Class LinearWarmupScheduler
- Namespace
- AiDotNet.LearningRateSchedulers
- Assembly
- AiDotNet.dll
Implements linear learning rate warmup followed by constant or decay schedule.
public class LinearWarmupScheduler : LearningRateSchedulerBase, ILearningRateScheduler
- Inheritance
-
LinearWarmupScheduler
- Implements
- Inherited Members
Examples
// Warmup for 1000 steps, then linear decay over remaining 9000 steps
var scheduler = new LinearWarmupScheduler(
baseLearningRate: 0.001,
warmupSteps: 1000,
totalSteps: 10000,
decayMode: LinearWarmupScheduler.DecayMode.Linear
);
Remarks
Linear warmup gradually increases the learning rate from a small initial value to the target learning rate over a specified number of warmup steps. This is commonly used in transformer training and helps stabilize early training dynamics.
For Beginners: When training starts, the model's weights are random and can produce large, unstable gradients. Starting with a very small learning rate and gradually increasing it (warmup) helps the model stabilize before moving to the full learning rate. Think of it like warming up an engine before driving at full speed.
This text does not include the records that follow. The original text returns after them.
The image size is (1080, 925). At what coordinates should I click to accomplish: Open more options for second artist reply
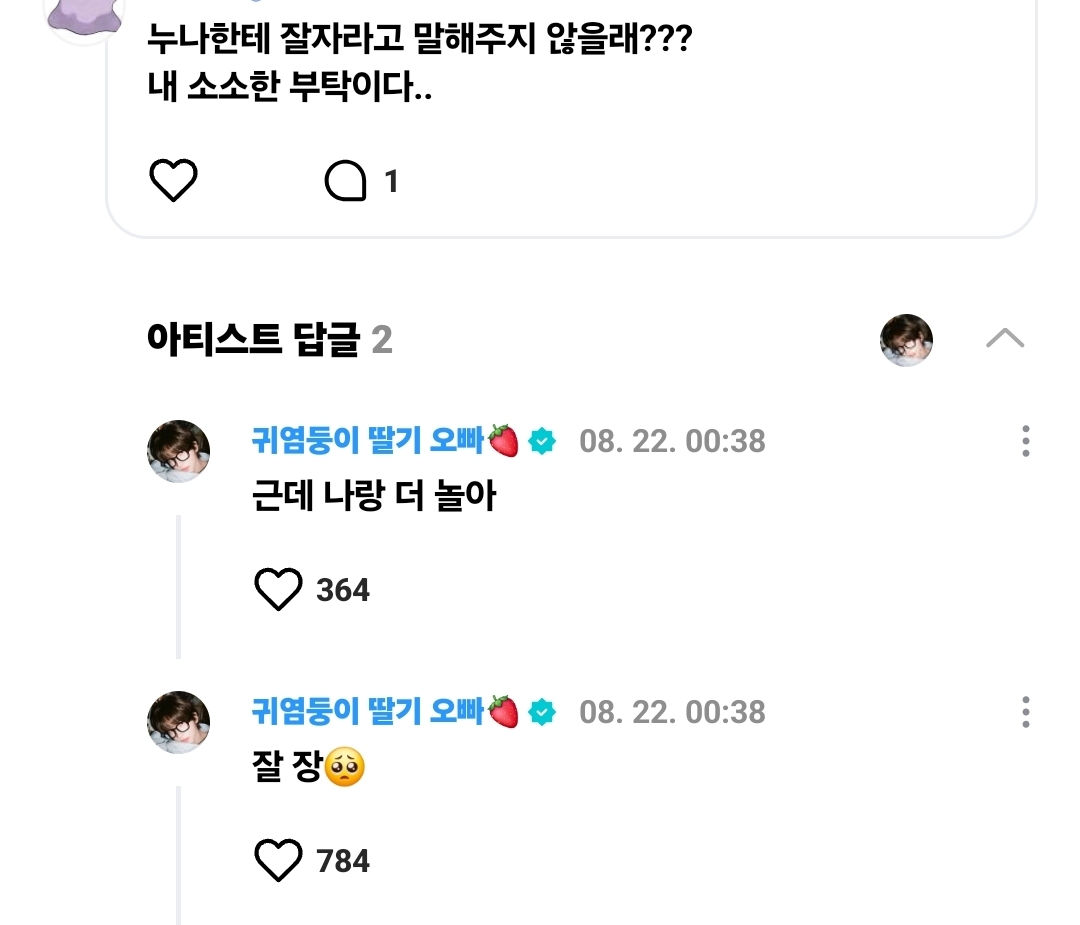1026,711
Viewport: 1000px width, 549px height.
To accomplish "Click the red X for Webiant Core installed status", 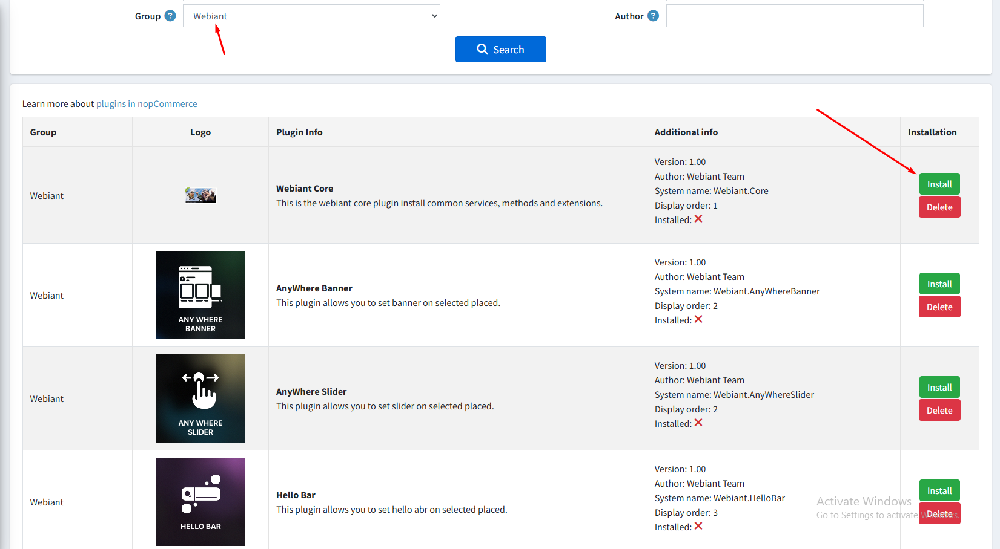I will point(698,219).
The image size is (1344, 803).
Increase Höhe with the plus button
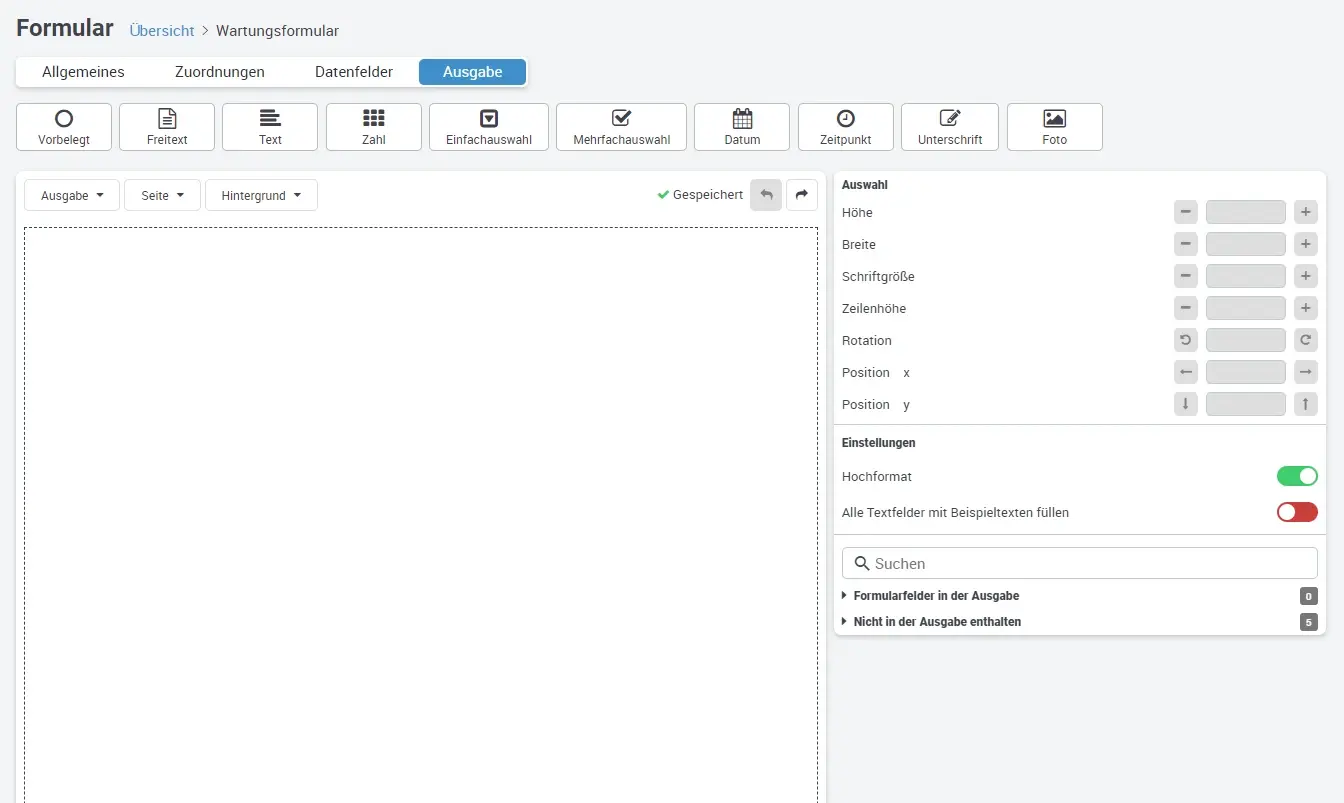(x=1305, y=212)
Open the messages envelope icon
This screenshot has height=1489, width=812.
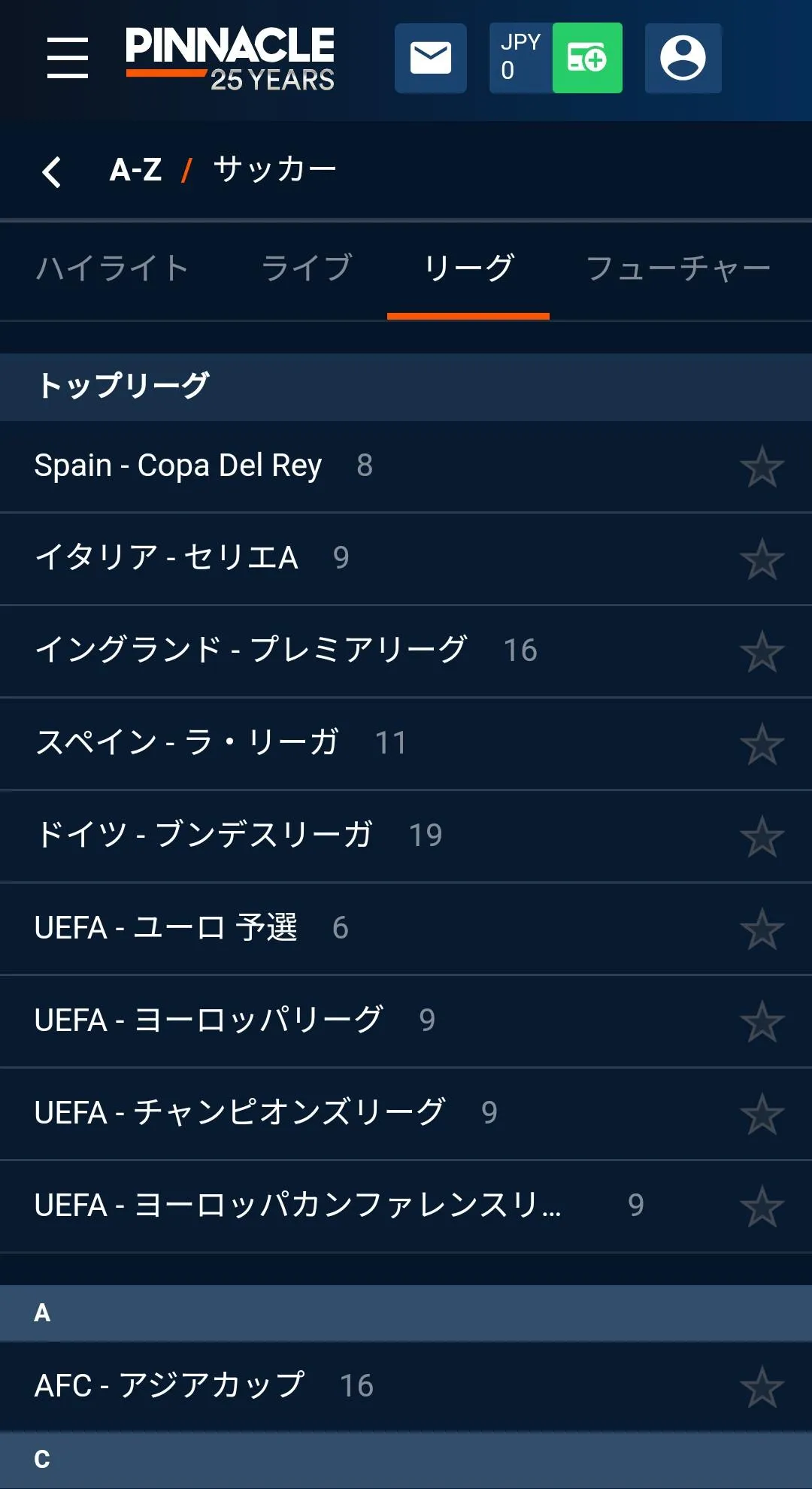point(431,58)
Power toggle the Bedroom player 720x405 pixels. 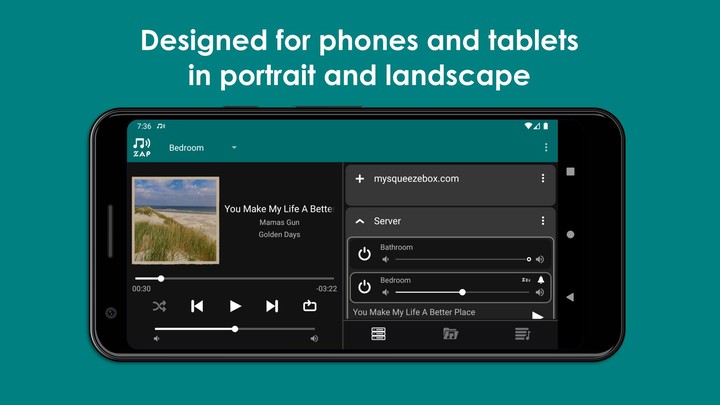pos(365,287)
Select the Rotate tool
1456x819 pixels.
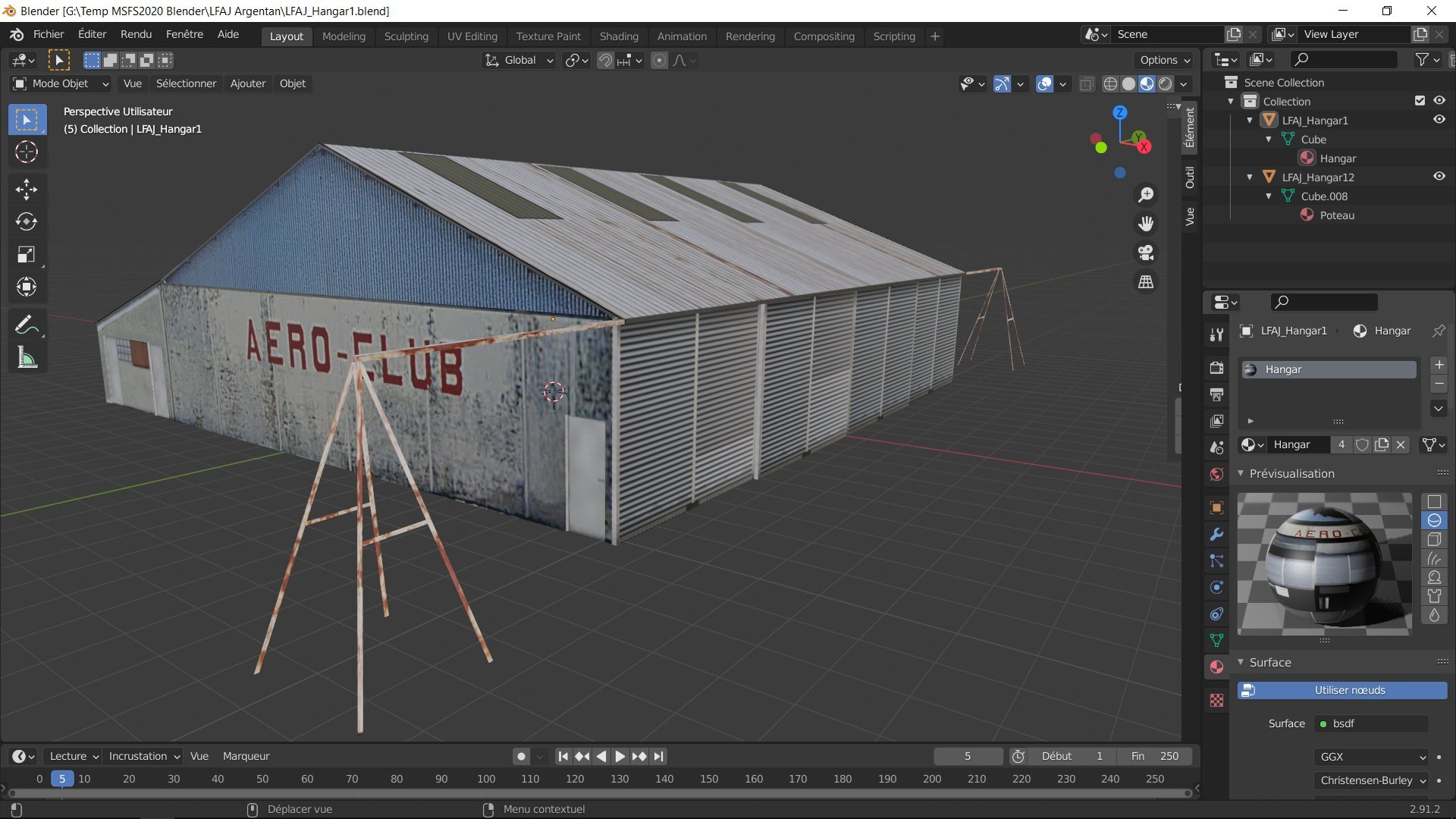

This scheduler supports three modes after warmup: - Constant: Keep the base learning rate after warmup - Linear decay: Linearly decrease to a minimum value - Cosine decay: Use cosine annealing to decrease to a minimum value
Constructors
LinearWarmupScheduler(double, int, int, double, DecayMode?, double)
Initializes a new instance of the LinearWarmupScheduler class.
public LinearWarmupScheduler(double baseLearningRate, int warmupSteps, int totalSteps = 0, double warmupInitLr = 0, LinearWarmupScheduler.DecayMode? decayMode = null, double endLr = 0)
Parameters
baseLearningRatedoubleThe target learning rate after warmup.
warmupStepsintNumber of warmup steps.
totalStepsintTotal number of training steps (required for decay modes).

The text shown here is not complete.